*Task description*: Spot each line in the records below where the word "agent" occurs, then copy it.

*Source data*:
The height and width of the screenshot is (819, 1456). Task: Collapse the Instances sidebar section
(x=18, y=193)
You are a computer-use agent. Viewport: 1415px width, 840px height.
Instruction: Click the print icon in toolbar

* * *

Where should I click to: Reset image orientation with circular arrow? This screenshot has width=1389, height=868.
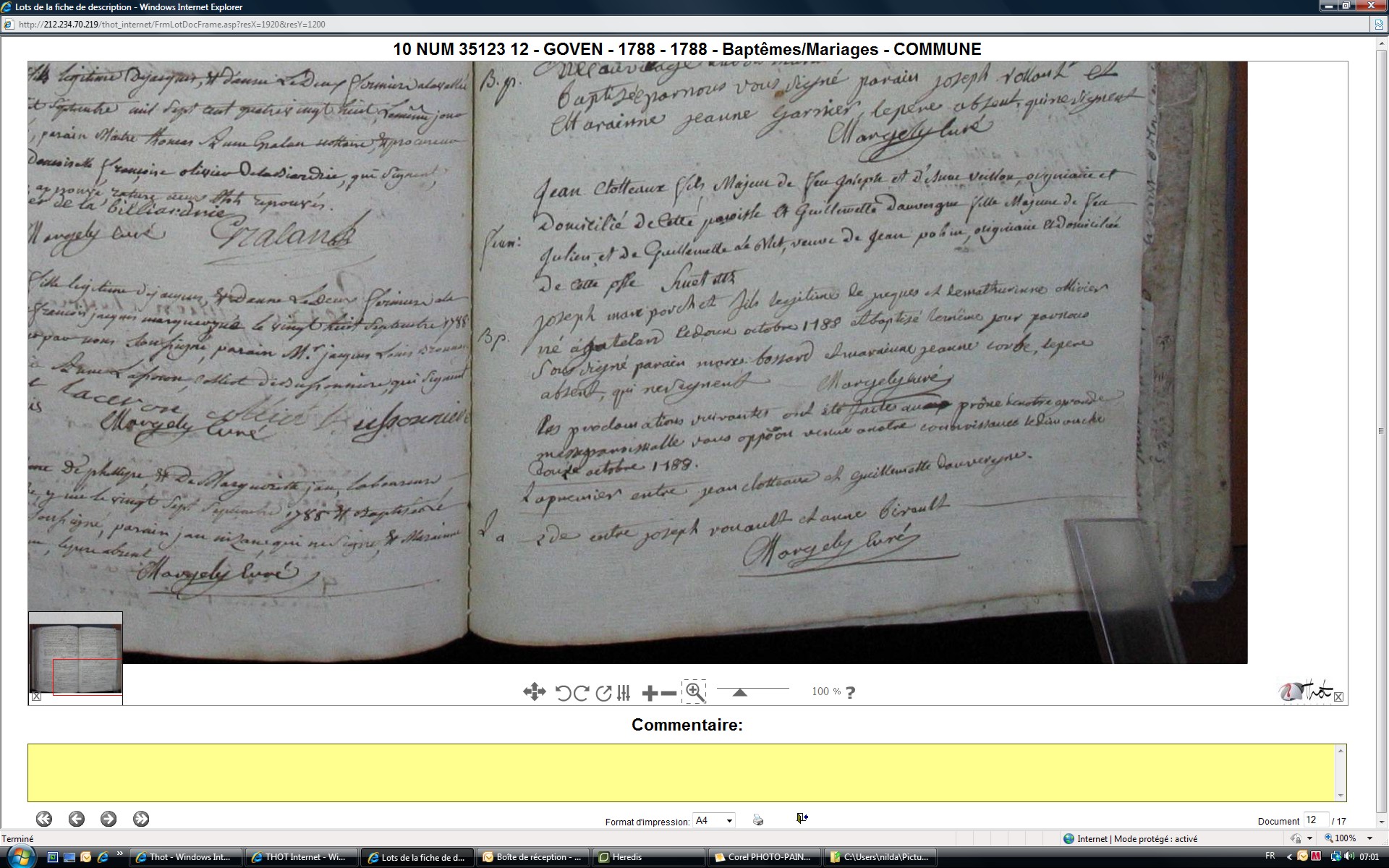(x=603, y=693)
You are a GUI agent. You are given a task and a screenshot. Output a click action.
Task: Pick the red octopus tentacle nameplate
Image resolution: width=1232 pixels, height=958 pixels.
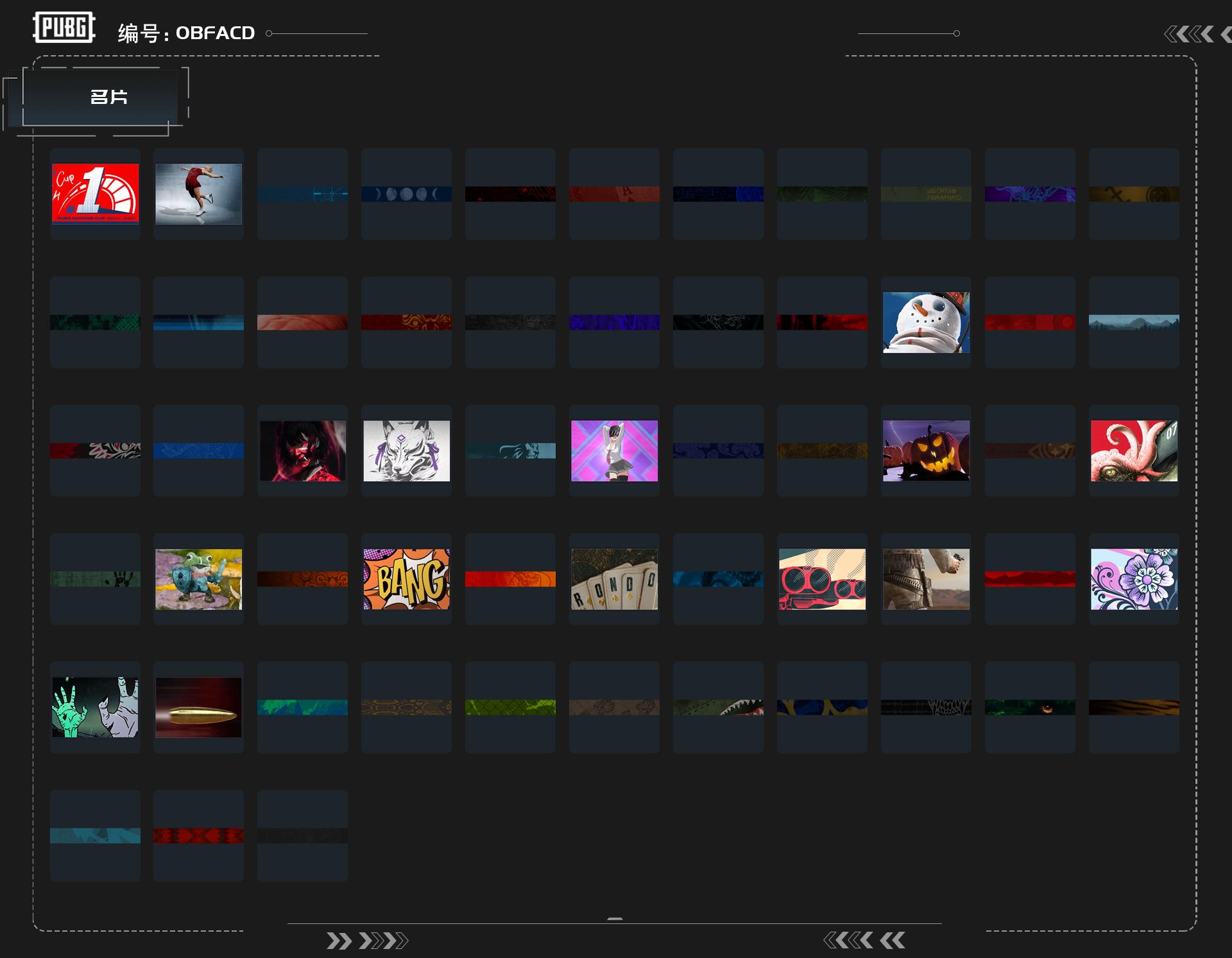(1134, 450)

*Exercise solution*:
You are a computer-use agent. Viewport: 1415px width, 840px height.
You are a GUI agent. You are given a task and a screenshot. Output a click action.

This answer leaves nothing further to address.